El golpe en el Tribunal Electoral


Pablo Hiriart.- 


Por distintas fuentes obtuve la versión, la semana pasada, de que el presidente de la Suprema Corte de la Nación, Arturo Zaldívar, conminó a renunciar a la entonces presidenta del Tribunal Electoral del Poder Judicial de la Federación.

Ayer, en su columna de Reforma, el periodista Roberto Zamarripa lo publicó con todas sus letras y coincide con la información que tengo: el viernes 18 de este mes el presidente de la Suprema Corte citó a Janine Otálora y le pidió que dejara el cargo, por su bien y el del Tribunal.

Puedo agregar aquí un par de elementos adicionales. El motivo de la presión para quitar de la presidencia del Tribunal a Janine Otálora fue la validación de los resultados electorales en Puebla, en los que perdió el partido gobernante.

Ante la resistencia de Otálora a renunciar, porque el Tribunal es autónomo, el presidente de la Corte habría recurrido a un argumento extremo: podemos hacer una reforma constitucional y quitar a todos los magistrados.

La historia es por demás oscura en el caso Puebla: la gobernadora que irritaba al gobierno murió al caer su helicóptero en condiciones no aclaradas, diez días después de asumir el cargo.

Y tres semanas después de esa muerte, la presidenta del Tribunal que validó el triunfo de Martha Erika Alonso fue presionada hasta hacerla renunciar.

La andanada contra Otálora tuvo como culminación el ultimátum del ministro Zaldívar, pero se desataron cuando en el Tribunal se iba a votar la validez de las elecciones en Puebla.

El magistrado ponente, José Luis Vargas Valdez, hizo público su proyecto de resolución en favor de anular y repetir las elecciones, lo que va contra los procedimientos del Tribunal. Y, además, sin argumentos para echar abajo esos comicios.

Por mayoría de votos, el Tribunal validó los resultados de las elecciones en Puebla, en las que perdió el partido del gobierno.

Una andanada de amenazas vengativas, con nombre y sin nombre, cayeron sobre la presidenta del Tribunal.

El magistrado Vargas Valdez anunció, el 18 de diciembre, que se estaban trabajando “denuncias con elementos y pruebas que apuntan hacia las irregularidades cometidas por la magistrada presidenta”, Janine Otálora.

La amenaza no podía ser más directa contra la titular del Tribunal Electoral.

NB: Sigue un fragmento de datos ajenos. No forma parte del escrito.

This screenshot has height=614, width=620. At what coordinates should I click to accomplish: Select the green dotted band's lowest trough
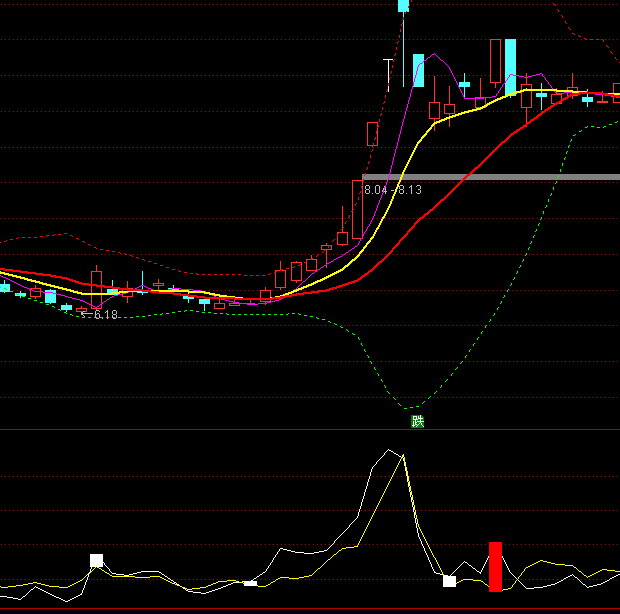coord(408,407)
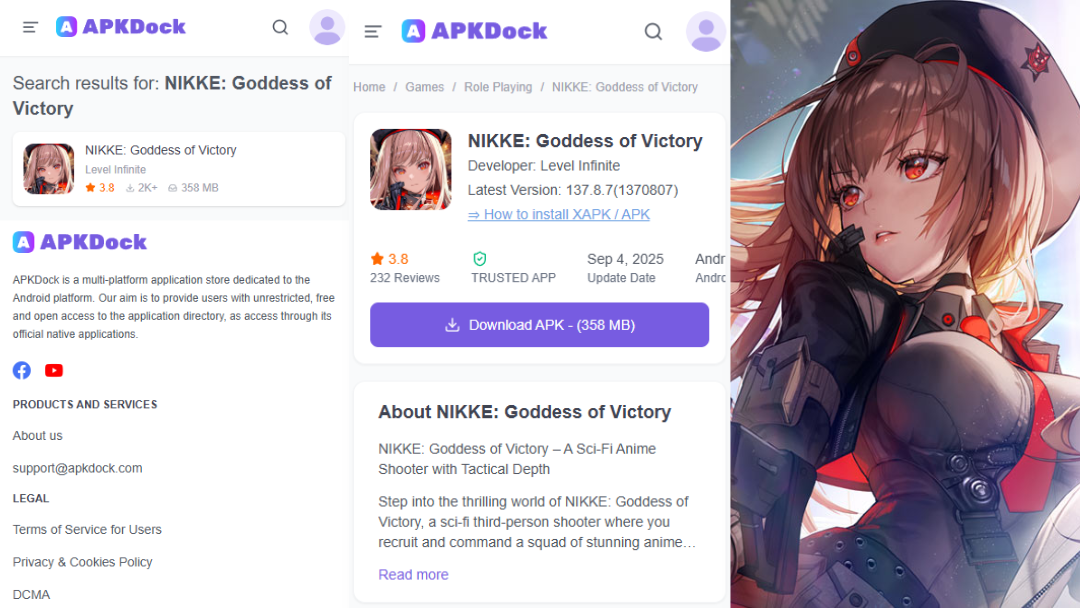The width and height of the screenshot is (1080, 608).
Task: Open APKDock YouTube channel icon
Action: coord(54,370)
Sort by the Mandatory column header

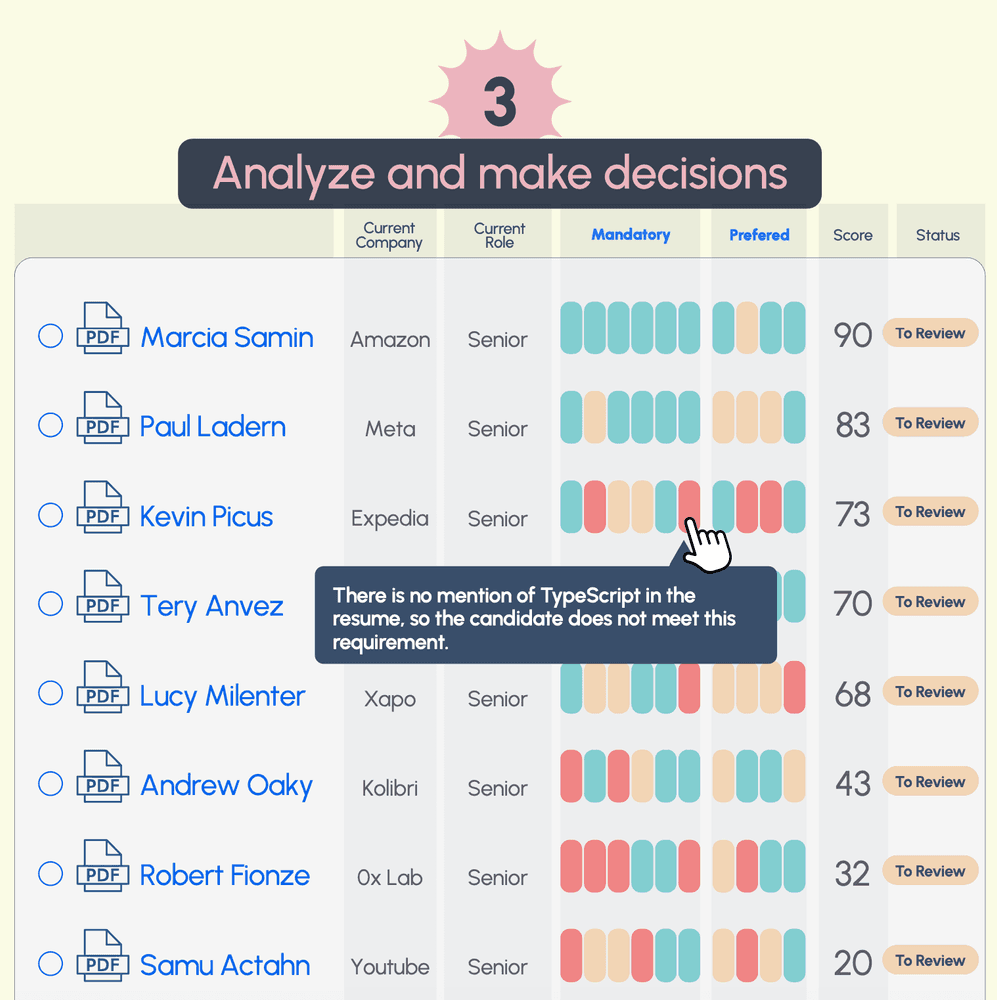[x=630, y=235]
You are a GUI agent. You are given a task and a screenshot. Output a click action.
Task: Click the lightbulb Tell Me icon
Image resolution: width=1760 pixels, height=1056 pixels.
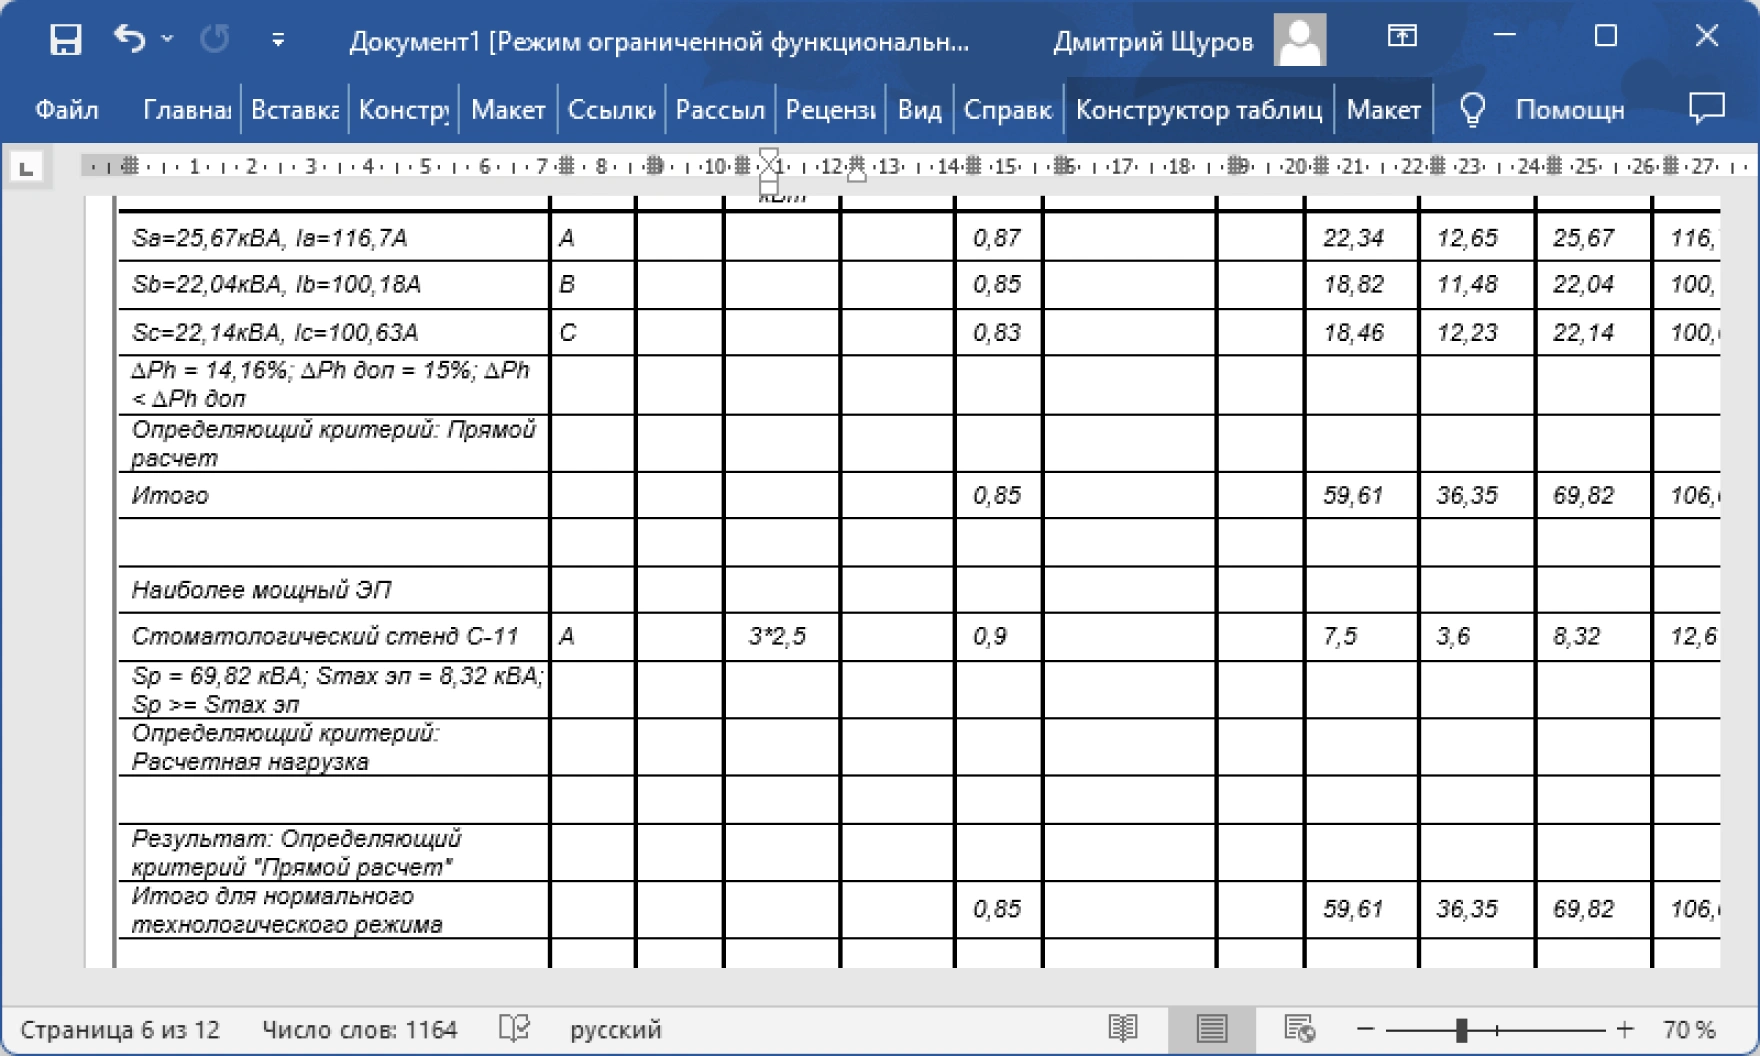coord(1472,109)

Vargas Valdez fue más allá. Llegó a la conclusión –también hecha pública– de que la magistrada ha perdido su papel como presidenta no sólo para él, sino “posiblemente para más miembros del pleno, dado que ya no garantiza lo más elemental: la unidad del pleno y la independencia de sus magistrados, lo que lamentablemente lleva al funcionamiento indebido de la institución”.

Al día siguiente, Janine Otálora respondió a las amenazas y exigencia de renuncia, a través de una entrevista con Magali Juárez, de El Financiero: “la integración actual de la Sala Superior me eligió, por unanimidad, presidenta con un mandato de cuatro años. Tengo el respaldo de mis colegas para cumplir ese periodo”.

Las presiones continuaron y Otálora resistió… hasta que se le vino encima el presidente de la Suprema Corte.

Dejó el máximo puesto en el Tribunal, continúa como magistrada, en una condición de bajo perfil, luego de las presiones de aliento gangsteril de que fue objeto.

Esperemos que haya una aclaración categórica y sin ambigüedades del presidente de la Corte a lo que aquí se expone y a lo que ayer publicó Zamarripa.

Además, que ya no haya nuevas amenazas a la magistrada ex presidenta del Tribunal, ahora que se destapó una posible maquinación de Estado para quitarla del camino.

Esperemos que más de un mes después de haber amenazado públicamente a Janine Otálora, el magistrado José Luis Vargas también diga que no dijo lo que dijo, o que se equivocó.

Lo que estamos presenciando es una grave muestra de cómo se aplasta a un poder autónomo, porque no le dio la razón al partido del gobierno.

Y de cómo se desnaturalizan las instituciones que deberían ser baluartes de la división de poderes, para hacer cumplir la voluntad del partido gobernante.

Por lo visto, no tienen límites. Nadie se los quiere poner.